───── Listed records ─────

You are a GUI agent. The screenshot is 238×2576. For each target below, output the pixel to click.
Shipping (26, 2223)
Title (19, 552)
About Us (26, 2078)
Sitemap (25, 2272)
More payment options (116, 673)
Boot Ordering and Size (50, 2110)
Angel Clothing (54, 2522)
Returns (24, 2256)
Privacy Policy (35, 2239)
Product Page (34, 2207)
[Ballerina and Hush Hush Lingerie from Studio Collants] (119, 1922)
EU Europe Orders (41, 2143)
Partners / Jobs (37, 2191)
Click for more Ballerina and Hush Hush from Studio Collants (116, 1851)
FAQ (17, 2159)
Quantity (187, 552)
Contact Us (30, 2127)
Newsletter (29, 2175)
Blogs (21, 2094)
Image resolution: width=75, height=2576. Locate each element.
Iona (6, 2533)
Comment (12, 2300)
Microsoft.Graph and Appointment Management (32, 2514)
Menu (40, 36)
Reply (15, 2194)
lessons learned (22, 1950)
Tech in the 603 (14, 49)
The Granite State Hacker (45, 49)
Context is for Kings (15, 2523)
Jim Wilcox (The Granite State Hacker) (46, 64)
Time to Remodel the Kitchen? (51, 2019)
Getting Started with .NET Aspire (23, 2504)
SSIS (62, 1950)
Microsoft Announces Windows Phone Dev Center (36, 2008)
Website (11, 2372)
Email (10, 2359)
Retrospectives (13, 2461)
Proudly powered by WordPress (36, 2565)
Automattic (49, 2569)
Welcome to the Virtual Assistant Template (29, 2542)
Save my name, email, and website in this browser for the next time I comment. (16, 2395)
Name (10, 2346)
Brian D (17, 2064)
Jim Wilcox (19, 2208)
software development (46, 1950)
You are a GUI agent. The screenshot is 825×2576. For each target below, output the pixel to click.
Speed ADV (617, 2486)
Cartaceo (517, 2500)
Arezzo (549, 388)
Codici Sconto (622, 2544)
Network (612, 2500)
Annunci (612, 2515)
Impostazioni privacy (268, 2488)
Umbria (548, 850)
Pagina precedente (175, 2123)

─────

__Task statement__
Repeat the data word for word, starting at its first line and stopping after the line that contains "Proudly powered by WordPress (36, 2565)".

__Solved problem__
You are a GUI agent. The screenshot is 238×2576. For each target below, output the pixel to click.
Shipping (26, 2223)
Title (19, 552)
About Us (26, 2078)
Sitemap (25, 2272)
More payment options (116, 673)
Boot Ordering and Size (50, 2110)
Angel Clothing (54, 2522)
Returns (24, 2256)
Privacy Policy (35, 2239)
Product Page (34, 2207)
[Ballerina and Hush Hush Lingerie from Studio Collants] (119, 1922)
EU Europe Orders (41, 2143)
Partners / Jobs (37, 2191)
Click for more Ballerina and Hush Hush from Studio Collants (116, 1851)
FAQ (17, 2159)
Quantity (187, 552)
Contact Us (30, 2127)
Newsletter (29, 2175)
Blogs (21, 2094)
Image resolution: width=75, height=2576. Locate each element.
Iona (6, 2533)
Comment (12, 2300)
Microsoft.Graph and Appointment Management (32, 2514)
Menu (40, 36)
Reply (15, 2194)
lessons learned (22, 1950)
Tech in the 603 (14, 49)
The Granite State Hacker (45, 49)
Context is for Kings (15, 2523)
Jim Wilcox (The Granite State Hacker) (46, 64)
Time to Remodel the Kitchen? (51, 2019)
Getting Started with .NET Aspire (23, 2504)
SSIS (62, 1950)
Microsoft Announces Windows Phone Dev Center (36, 2008)
Website (11, 2372)
Email (10, 2359)
Retrospectives (13, 2461)
Proudly powered by WordPress (36, 2565)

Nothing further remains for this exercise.